As more and more users come online across the globe, increasing numbers of people are voicing their opinion on social media, review sites, and more. Given such valuable data, modern deep learning-based sentiment analysis methods excel at determining the sentiment of what is being said about companies and products. Unfortunately, such deep methods require substantial amounts of training data. This is a significant problem for many of the world’s languages, for which resources may be too costly to obtain and training data is scarce, especially when one considers that new training data is needed for each domain and genre. A model trained on movie reviews, for instance, will fare very poorly on the task of assessing digital camera reviews, let alone social media postings such as tweets. To make things worse, many languages have peculiarities that make them significantly more challenging than English.

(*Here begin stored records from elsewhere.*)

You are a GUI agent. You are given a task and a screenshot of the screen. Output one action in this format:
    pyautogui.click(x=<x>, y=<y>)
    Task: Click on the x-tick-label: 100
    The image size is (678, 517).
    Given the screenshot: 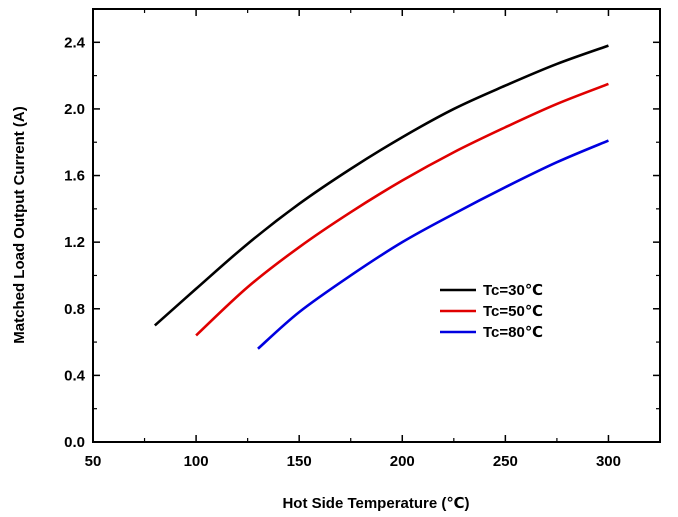 What is the action you would take?
    pyautogui.click(x=196, y=462)
    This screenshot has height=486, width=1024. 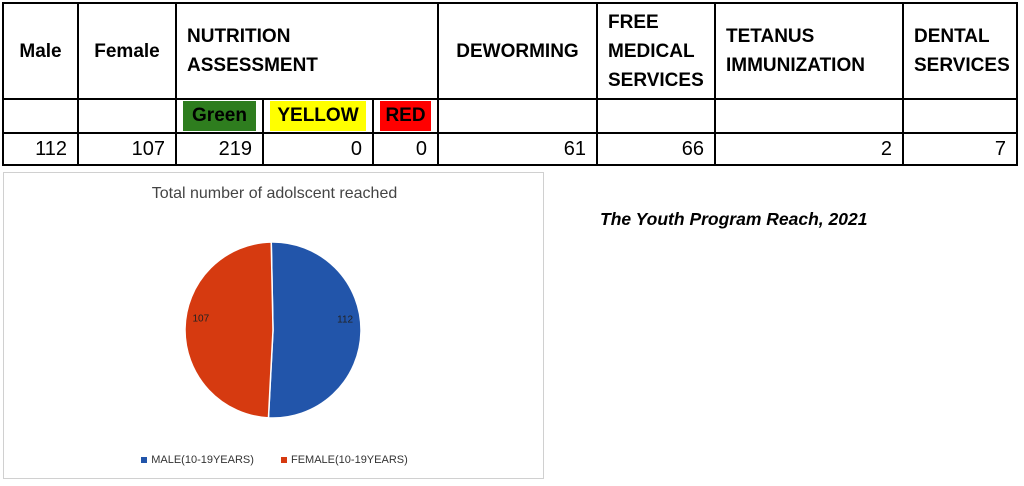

Gerard de Melo shares approaches to overcome these challenges, demonstrating how to exploit large amounts of surrogate data to learn advanced word representations that are custom-tailored for sentiment and outlining a special deep neural architecture to use them. For instance, the word “hot” is often positive when referring to music but tends to be negative when referring to the temperature in a hotel room. These sorts of representations can be fed into a bespoke deep convolutional network that is particularly adept at operating on them. Gerard concludes by demonstrating how the resulting freely available resources can be used by developers to effortlessly perform sentiment and emotion analysis in a number of different natural languages.

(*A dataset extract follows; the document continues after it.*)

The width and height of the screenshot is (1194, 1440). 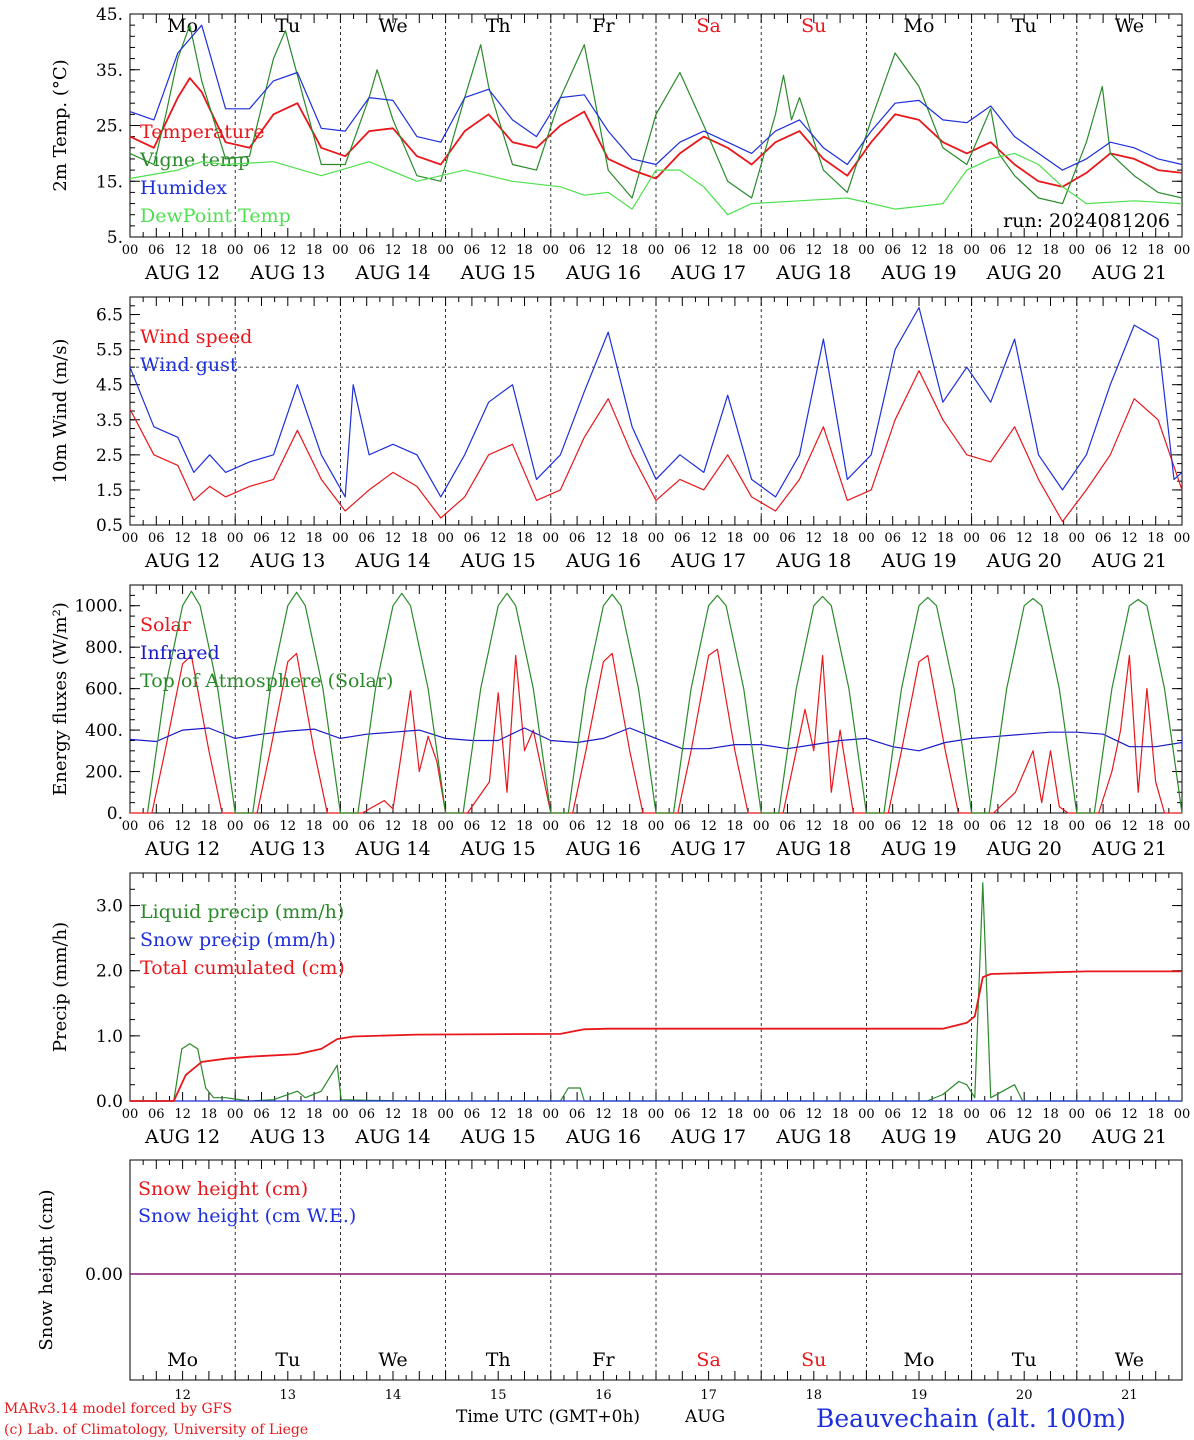 I want to click on y-tick-label: 6.5, so click(x=110, y=316).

Gerard de Melo is an assistant professor of computer science at Rutgers University, where he heads a team of researchers working on big data analytics, natural language processing, and web mining. Gerard’s research projects include UWN/MENTA, one of the largest multilingual knowledge bases, and Lexvo.org, an important hub in the web of data. Previously, he was a faculty member at Tsinghua University, one of China’s most prestigious universities, where he headed the Web Mining and Language Technology Group, and a visiting scholar at UC Berkeley, where he worked in the ICSI AI Group. He serves as an editorial board member for Computational Intelligence, the Journal of Web Semantics, the Springer Language Resources and Evaluation journal, and the Language Science Press TMNLP book series. Gerard has published over 80 papers, with best paper or demo awards at WWW 2011, CIKM 2010, ICGL 2008, and the NAACL 2015 Workshop on Vector Space Modeling, as well as an ACL 2014 best paper honorable mention, a best student paper award nomination at ESWC 2015, and a thesis award for his work on graph algorithms for knowledge modeling. He holds a PhD in computer science from the Max Planck Institute for Informatics.